The Catskills are thought to be littered with paintings and sculptures Santos produced over a decade of hard work -- and partying. Until recently, his works would pop up regularly at estate auctions and yard sales, where they could be snatched up for next to nothing.
"My walls are full of it," said Phil Speer of Fleischmanns, a UPS driver who owns 27 Santos pieces. "I bought it because he was a local guy and his stuff was nice and reasonably priced at the time."
But since Santos became known as the muralist of San Quentin, prices have risen sharply and availability has withered.
"I've heard people say they're holding onto them until he dies," Speer said.
He is no longer buying, but he recently sold a painting of a woman on a 5-inch-wide strip of wood for $850. He had paid less than $75 for it.
A gallery in Fleischmanns, Art et cetera, held a showing of Santos' work last summer -- his first in many years. "He is a hidden treasure of Americana," said John Mulloy, who owns the gallery with his wife.

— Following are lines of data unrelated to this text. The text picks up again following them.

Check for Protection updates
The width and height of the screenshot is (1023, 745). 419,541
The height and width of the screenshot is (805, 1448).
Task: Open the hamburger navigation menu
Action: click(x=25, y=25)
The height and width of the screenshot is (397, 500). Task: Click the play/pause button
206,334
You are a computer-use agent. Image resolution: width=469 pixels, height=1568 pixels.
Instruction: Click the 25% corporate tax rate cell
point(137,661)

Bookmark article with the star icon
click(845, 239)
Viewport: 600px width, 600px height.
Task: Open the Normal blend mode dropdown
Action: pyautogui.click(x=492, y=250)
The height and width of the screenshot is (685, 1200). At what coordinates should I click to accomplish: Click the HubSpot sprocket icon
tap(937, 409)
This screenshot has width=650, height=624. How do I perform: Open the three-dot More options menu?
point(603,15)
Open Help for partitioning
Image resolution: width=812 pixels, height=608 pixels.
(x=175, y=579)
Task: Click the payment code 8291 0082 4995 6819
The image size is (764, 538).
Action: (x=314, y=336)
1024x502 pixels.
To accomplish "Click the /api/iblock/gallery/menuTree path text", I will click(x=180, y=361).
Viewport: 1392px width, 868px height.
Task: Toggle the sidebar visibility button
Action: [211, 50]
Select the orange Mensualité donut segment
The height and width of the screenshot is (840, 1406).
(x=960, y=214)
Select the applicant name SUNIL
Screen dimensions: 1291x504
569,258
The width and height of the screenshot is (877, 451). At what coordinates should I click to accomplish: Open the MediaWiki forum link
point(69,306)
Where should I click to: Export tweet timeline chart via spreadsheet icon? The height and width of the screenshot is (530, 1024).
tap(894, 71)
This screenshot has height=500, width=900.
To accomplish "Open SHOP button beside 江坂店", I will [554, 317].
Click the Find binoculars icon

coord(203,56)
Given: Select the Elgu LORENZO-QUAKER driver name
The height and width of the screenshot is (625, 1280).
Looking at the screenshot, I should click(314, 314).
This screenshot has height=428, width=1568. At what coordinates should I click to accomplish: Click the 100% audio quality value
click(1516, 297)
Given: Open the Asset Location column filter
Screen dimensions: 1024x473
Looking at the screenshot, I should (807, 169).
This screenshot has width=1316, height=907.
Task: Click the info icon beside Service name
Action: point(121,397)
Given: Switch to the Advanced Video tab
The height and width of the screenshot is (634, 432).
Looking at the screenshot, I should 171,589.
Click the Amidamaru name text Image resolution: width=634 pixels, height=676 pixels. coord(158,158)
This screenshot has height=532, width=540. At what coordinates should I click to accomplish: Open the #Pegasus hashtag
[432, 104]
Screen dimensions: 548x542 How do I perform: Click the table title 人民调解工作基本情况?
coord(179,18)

They flew Santos out to New York and paid him a small stipend. He got a cut from the sale of his recently done sketches on upside-down magazine ads.
But Santos had no claims to a couple of pieces that went for more than $1,500, many times what he was paid for them a generation ago.
"At one point he asked me: 'What's in this for me?' " Mulloy said.
The answer was painfully obvious.
Santos believes he will end up exactly where the fortuneteller predicted he would -- broke in Mexico.
Last month, he was forced to move from a room in a shabby rental home to a downtown San Diego flophouse. Santos sized up his options: Cabo or Cancun? Maybe Puerto Vallarta. He could set up shop on a sidewalk and with his newfound reputation sell drawings to tourists.
"It's too late for me to make any money," Santos said. "But at least I'm finally being recognized. It's proof that I existed."